Generally, how do you know when you advance the initial to much?
answer; When the engine detonates under load.
Here's my 2cents;
Your "initial timing" needs to satisfy idle requirements and that is all.
Your Power timing is just that. From stall to about 3600rpm, your centrifugal timing has to satisfy the first rule; give it as much timing as she wants at WOT, until it detonates then subtract 2 or 3 degrees for a safety margin.
Now; by these two, your timing is correct under exactly two conditions; namely idle, and WOT.
Under the thousands to millions of other conditions your engine could be operating under,at any one time, all other timing is wrong; dead wrong.
That is where the vacuum advance comes in. It tries to bridge the gap.
Here is a test; rev your engine up in Neutral to about 2000rpm and set it on a fast idle step. Now reach in and start advancing the timing, and simultaneously readjusting the rpm to maintain the 2000 rpm. Just keep cranking and readjusting to 2000. When the rpm fails to increase with more timing, stop. Now read the timing. I bet you find a number over 50*. maybe over 55*. Maybe approaching 60*. Back the D up, and flip the engine back to idle.
So what did you discover? I'll tell you: under no load conditions at 2000 rpm, your engine likes way more timing than you imagined, am I right?
But if you had tried to drive it like that, it would not have taken much throttle to begin the death-rattle of detonation.
Between stall and about 3600rpm, your engine is very load sensitive. After 3600 not so much. So from stall to 3600, you the tuner have to satisfy the engines timing requirements for not just WOT, but the thousands of other in-between throttle and load settings.
Just reaching in and cranking the D to some arbitrary number that somehow satisfies your azzdyno is an exercise in foolishness.
What is the purpose of changing ignition timing?
Answer; to cause peak cylinder pressure to occur at a specific time (measured in crankshaft degrees), that provides the optimum energy transfer from the hot expanding gasses to the spinning crankshaft throws. Your optimum window is very small.
It takes time for the pressure to build , in the chamber, and as the rpm rises there is less and less time to get it done, so we have to start the fire ever sooner. Until somewhere between about 3200 and 3600 where this phenomenon stabilizes, and no more advance is required. This is under full load and full power.
But when NOT under full load NOR under full power the parameters change.
For instance; at idle, very few oxygen molecules actually find their way into the chambers when the intake valve is open. And of course, when they get into the chambers, they tend to space themselves apart to fill the entire cylinder. And the gas is not that crazy about it but in the best of situations it too spreads out. Now, as the piston comes up, it squeezes all those molecules ever closer together, but at idle, there are so few of them that it takes a long time for them to all find each other. And so sometimes, if you don't start the fire soon enough, some of those gas molecules often the biggest clumps,never do find oxygen to react with, and they go right out the tailpipe. Or maybe they finally find oxygen in the exhaust system, and burn there.So now you know why your engine likes so much advance at idle.

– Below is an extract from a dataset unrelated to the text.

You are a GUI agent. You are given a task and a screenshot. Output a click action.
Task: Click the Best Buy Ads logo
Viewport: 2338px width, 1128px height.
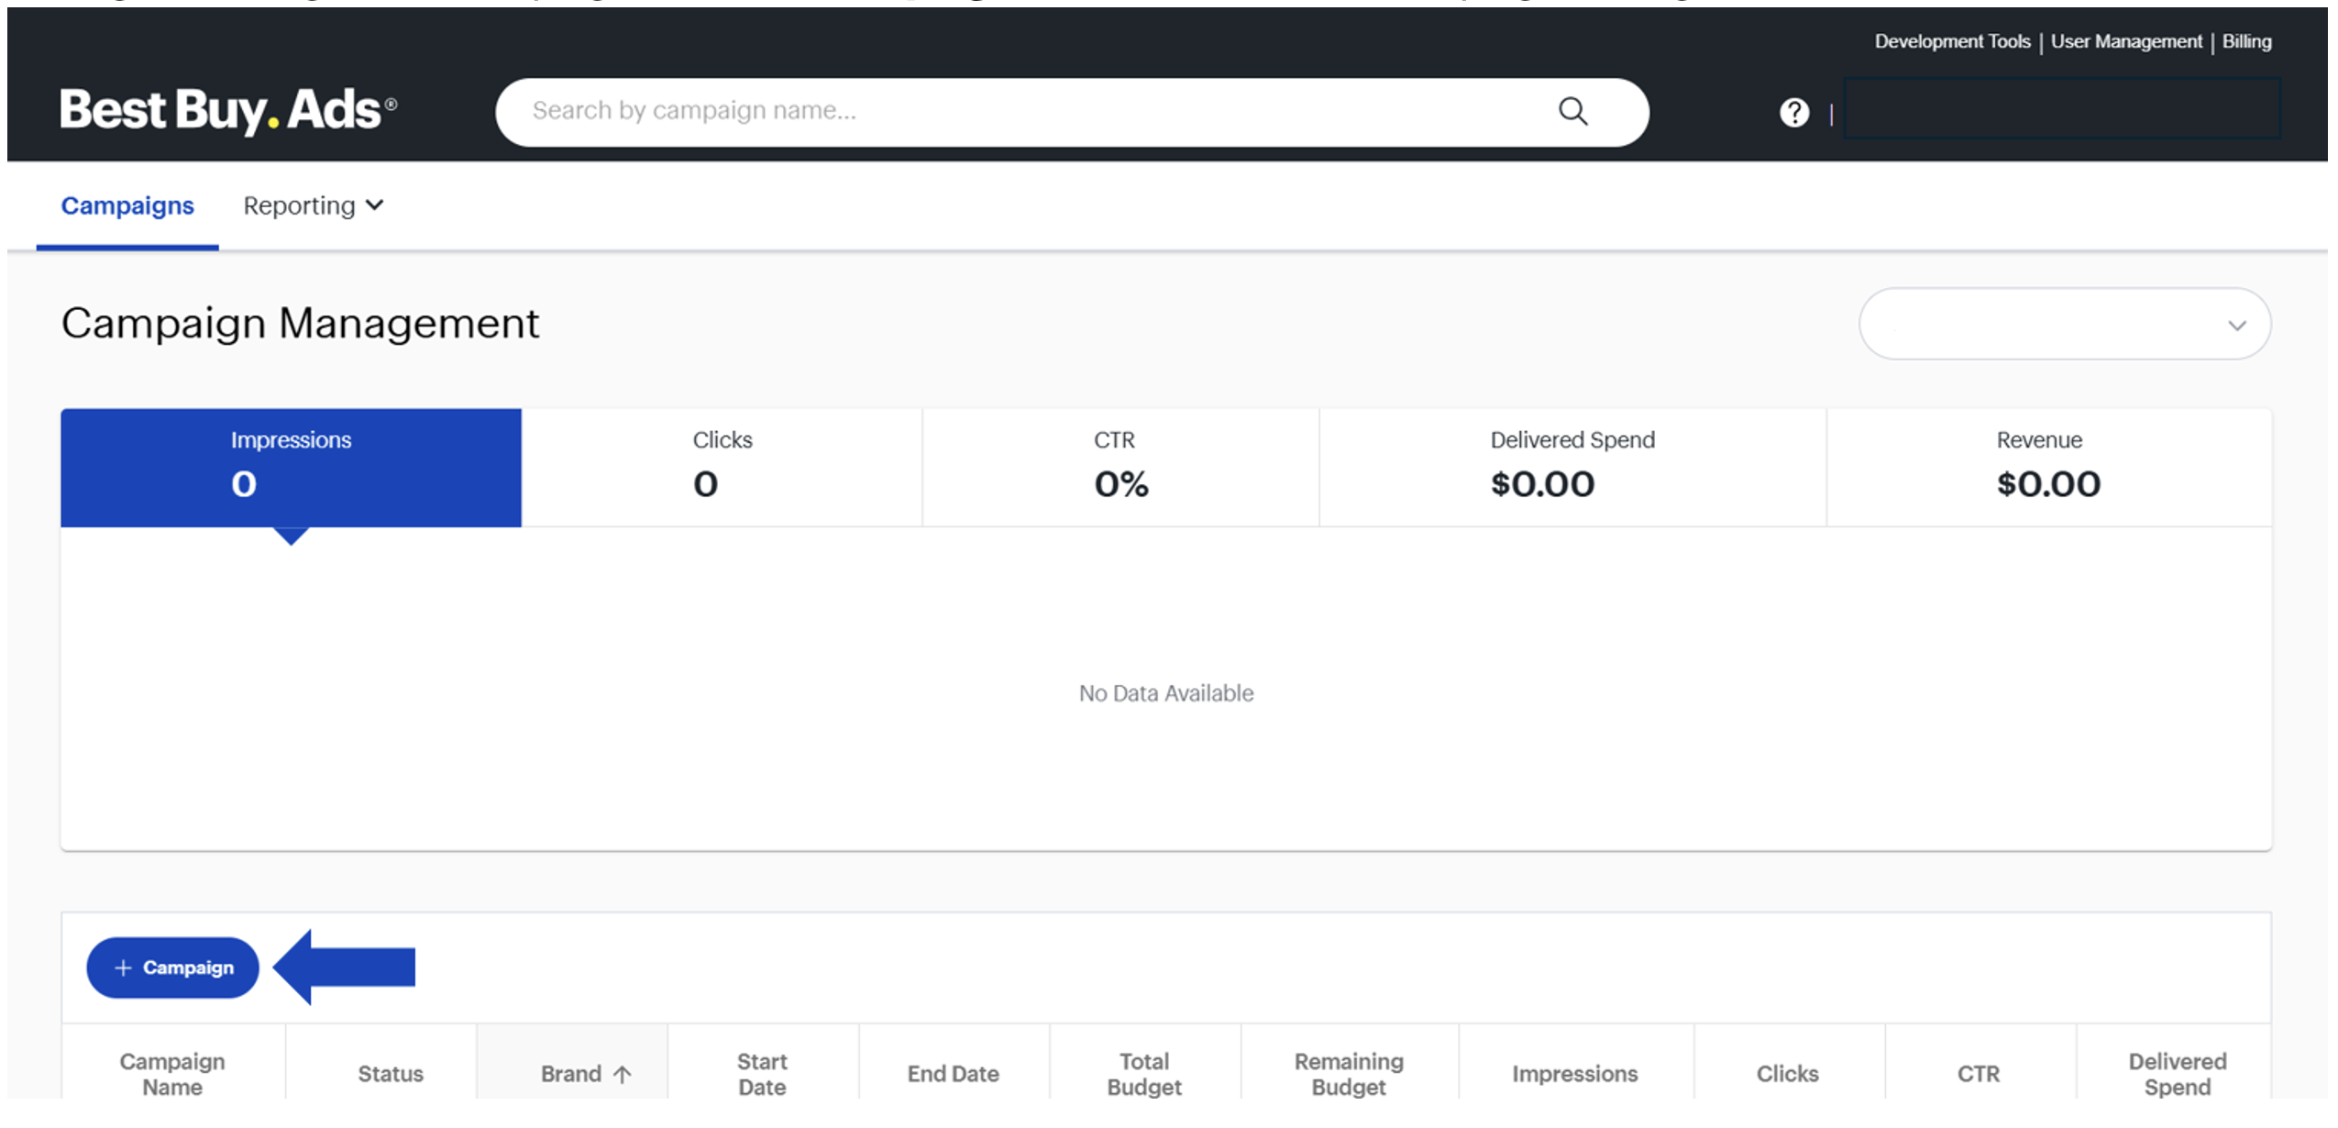pyautogui.click(x=228, y=110)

Your job, as a tuner, is to make it easier for the gas and the oxygen to find each other once in the cylinder.Well once the engine is built, you are sorta stuck with what you have.
If you have a carburator, you run into another road block which is the transfer-slot exposure underneath the primary throttle blades. That exposure has to be set over a very narrow range to baseline your idle fuel delivery, and your tip-in response. If you set the idle timing too far advanced, then to keep the rpm down, you have to reduce the throttle opening, which destroys the transfer slot fuel delivery. You can compensate for that somewhat with the mixture screws, and so you can make it idle. But now with the transfers drying up, you get tip-in issues and hesitations, sags or outright bogs. So you blame it on the accelerator pump, or worse the mainjet and spend unnecessary time working thru those systems, cuz all the engine wants is a tad more transfer slot fuel. But some guys get stuck thinking they have to have racecar timing on their street cars and so end up tuning for 20 to even 30 degrees of idle timing, (if they are tuning with a vacuum gauge). Don't be one of those guys. After the Transfer synchronization is set,your engine doesn't care about idle timing. Don't waste time looking for in the 20s when 12* is lots. Or 10 or 14 or whatever it ends up being to satisfy the Transfer slot exposure and a reasonable idle speed.
After that the mechanical timing is set for WOT conditions between stall and 3600.
And then the V-can does the rest. And very often, the Power Timing has to be sacrificed to satisfy the Part throttle timing.
Your azzdyno will never feel the difference of 2 or 3 degrees short of perfect power timing below 3600rpm, so don't waist an entire summer looking for it.